Start of Recorded data
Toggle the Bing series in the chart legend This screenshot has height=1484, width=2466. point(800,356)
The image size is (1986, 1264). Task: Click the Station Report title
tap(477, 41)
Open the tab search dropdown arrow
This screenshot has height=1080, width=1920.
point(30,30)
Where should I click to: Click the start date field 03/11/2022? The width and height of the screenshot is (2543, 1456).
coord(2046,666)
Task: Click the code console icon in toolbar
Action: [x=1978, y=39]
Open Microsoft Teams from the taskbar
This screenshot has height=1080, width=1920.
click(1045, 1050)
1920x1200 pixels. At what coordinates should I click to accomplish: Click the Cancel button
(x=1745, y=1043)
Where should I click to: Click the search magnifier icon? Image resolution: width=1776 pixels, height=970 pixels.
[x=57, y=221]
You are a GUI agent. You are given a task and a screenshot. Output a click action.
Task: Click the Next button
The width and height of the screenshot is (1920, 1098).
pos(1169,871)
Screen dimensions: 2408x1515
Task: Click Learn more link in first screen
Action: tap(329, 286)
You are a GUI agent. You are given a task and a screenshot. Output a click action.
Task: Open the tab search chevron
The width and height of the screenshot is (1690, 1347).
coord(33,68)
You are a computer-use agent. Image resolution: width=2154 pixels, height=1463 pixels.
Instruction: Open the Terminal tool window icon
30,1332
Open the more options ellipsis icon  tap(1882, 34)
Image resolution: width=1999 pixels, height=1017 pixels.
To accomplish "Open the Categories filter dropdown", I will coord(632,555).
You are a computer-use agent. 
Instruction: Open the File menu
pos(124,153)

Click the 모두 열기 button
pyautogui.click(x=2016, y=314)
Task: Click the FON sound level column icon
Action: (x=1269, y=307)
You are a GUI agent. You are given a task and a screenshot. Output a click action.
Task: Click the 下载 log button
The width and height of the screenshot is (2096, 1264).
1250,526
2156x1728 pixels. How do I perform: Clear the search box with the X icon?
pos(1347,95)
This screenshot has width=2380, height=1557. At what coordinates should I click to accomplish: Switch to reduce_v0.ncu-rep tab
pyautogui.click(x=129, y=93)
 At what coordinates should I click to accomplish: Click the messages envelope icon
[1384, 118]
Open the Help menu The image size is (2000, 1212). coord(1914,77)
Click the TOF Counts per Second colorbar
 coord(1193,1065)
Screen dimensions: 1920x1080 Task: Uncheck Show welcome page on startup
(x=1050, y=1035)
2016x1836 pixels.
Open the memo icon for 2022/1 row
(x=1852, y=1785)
End of Recorded data
▸ Directions: Print each line, exactly as written, from the one that contains "Open the Help" to the end of the data above, with both end lines included and nothing else.

▸ Answer area:
Open the Help menu The image size is (2000, 1212). coord(1914,77)
Click the TOF Counts per Second colorbar
 coord(1193,1065)
Screen dimensions: 1920x1080 Task: Uncheck Show welcome page on startup
(x=1050, y=1035)
2016x1836 pixels.
Open the memo icon for 2022/1 row
(x=1852, y=1785)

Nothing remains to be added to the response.